I'll give them credit -- a bunch of reporters sure know how to own a news cycle.
Before taking over Texas Weekly in September 1998, Ramsey spent twenty-eight months as associate deputy comptroller for policy and director of communications in the office of the Texas Comptroller of Public Accounts. From 1991 to 1996, the West Texas native reported on state politics and policy from the Houston Chronicle’s Austin bureau. From 1986-1991, he was a reporter on the business desk and in the Capitol bureau of the Dallas Times Herald, eventually serving as the paper’s Austin bureau chief. He has also been a radio reporter in Dallas and Denton.

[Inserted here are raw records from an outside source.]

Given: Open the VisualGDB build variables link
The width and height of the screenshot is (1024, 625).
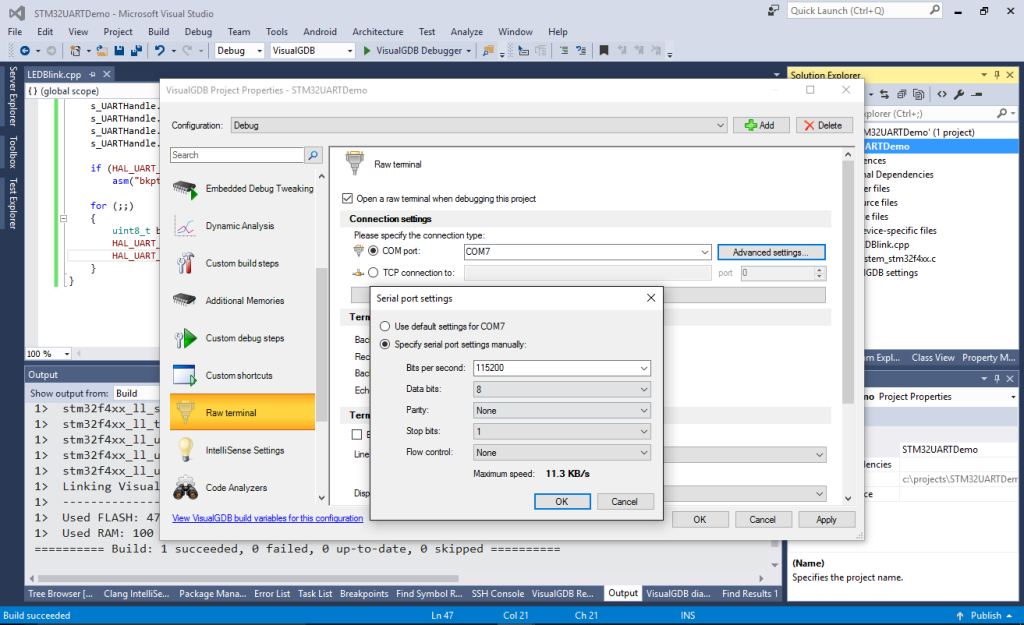Looking at the screenshot, I should tap(267, 518).
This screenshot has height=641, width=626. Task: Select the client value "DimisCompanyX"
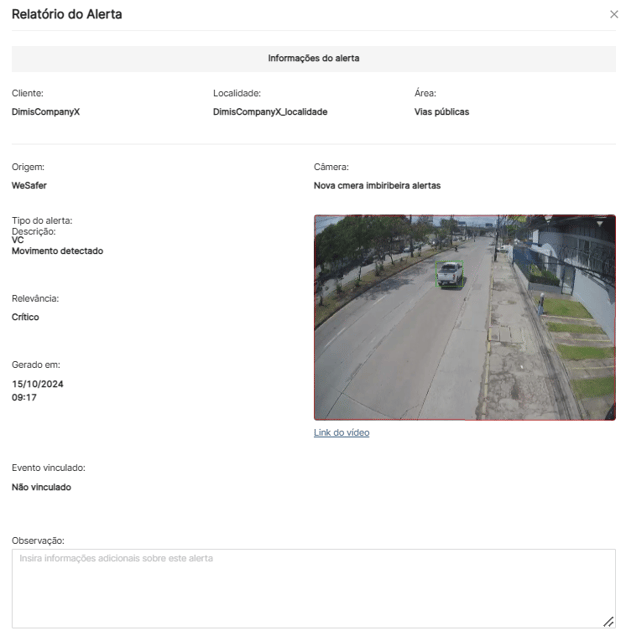point(45,112)
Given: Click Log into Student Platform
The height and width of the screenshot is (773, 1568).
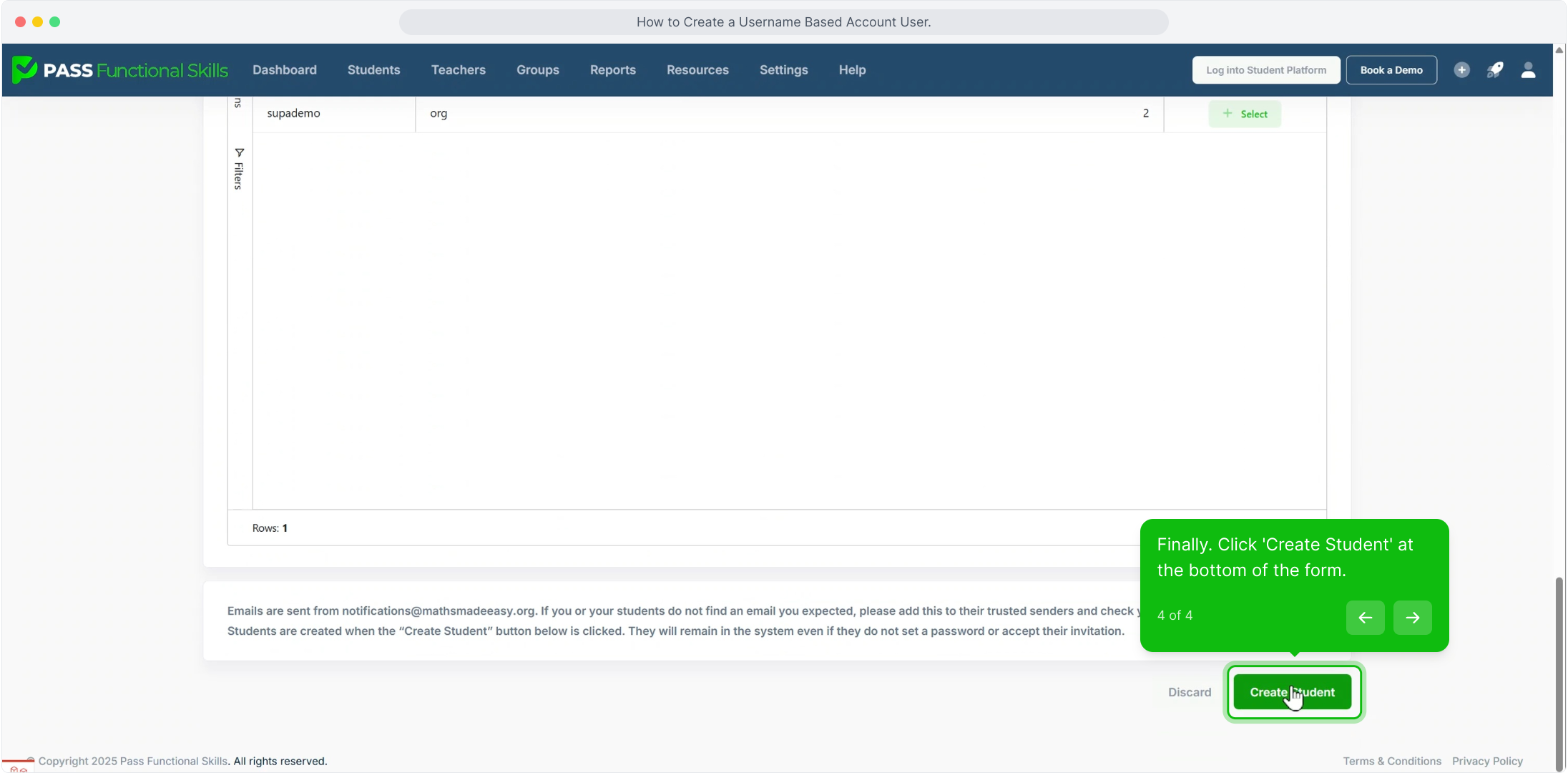Looking at the screenshot, I should 1265,70.
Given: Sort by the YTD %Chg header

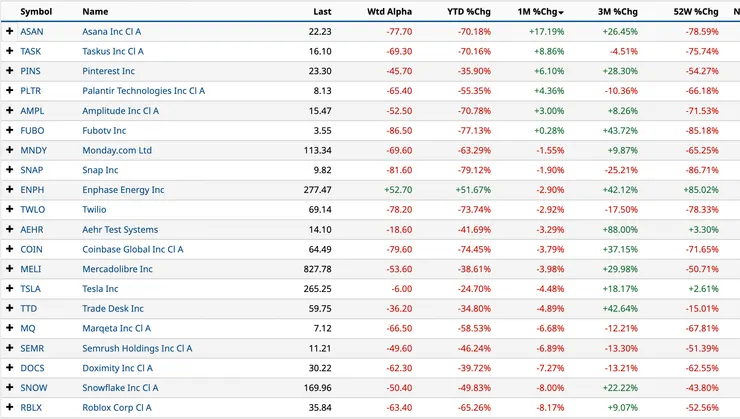Looking at the screenshot, I should 468,12.
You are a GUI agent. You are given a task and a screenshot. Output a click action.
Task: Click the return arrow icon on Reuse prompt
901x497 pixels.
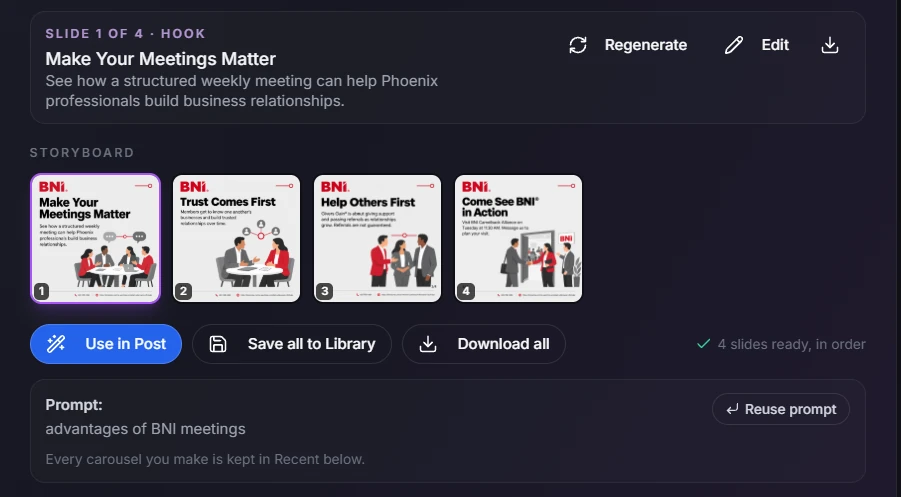(732, 409)
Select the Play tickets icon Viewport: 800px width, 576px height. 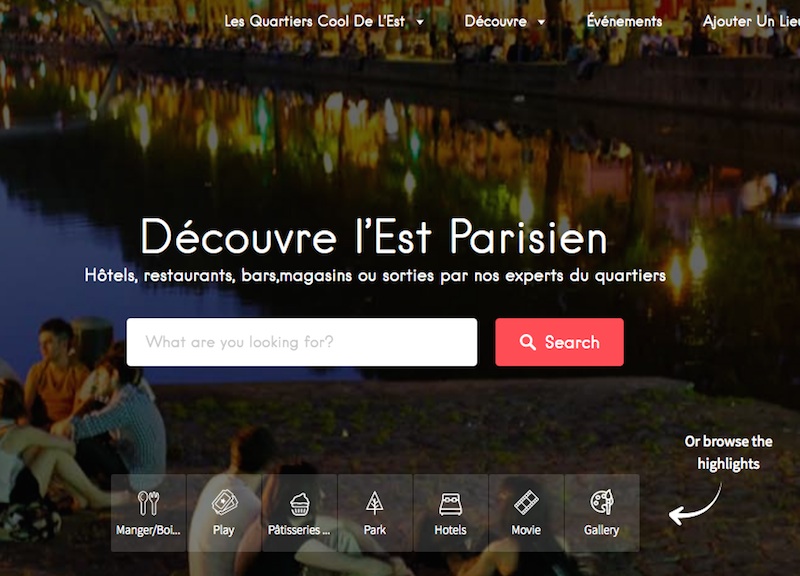pyautogui.click(x=224, y=503)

“Ross is one of the two or three best-respected reporters at the Capitol,” Smith says. “He’s fair, scrupulously nonpartisan, whip-smart, and crafty in the way he pries information out of sources. He’s also funny as hell, which makes him a great story-teller. That’s why we’ve asked him to write and report as well as lead our newsroom.”

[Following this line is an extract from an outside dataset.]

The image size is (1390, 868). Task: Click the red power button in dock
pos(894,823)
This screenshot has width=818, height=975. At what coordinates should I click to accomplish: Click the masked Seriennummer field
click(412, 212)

In acquiring Texas Weekly, the Tribune will give its readers access to the venerable publication’s vast archives—a searchable electronic trove of stories dating back to the early 1990s that amounts to a modern history of Texas politics. Upon the Tribune’s launch this fall, current Texas Weekly subscribers will receive, for the duration of their subscriptions, a new weekly publication featuring premium content not available to regular readers of the Tribune.
The Texas Tribune is going to make a big, big splash when they launch in November.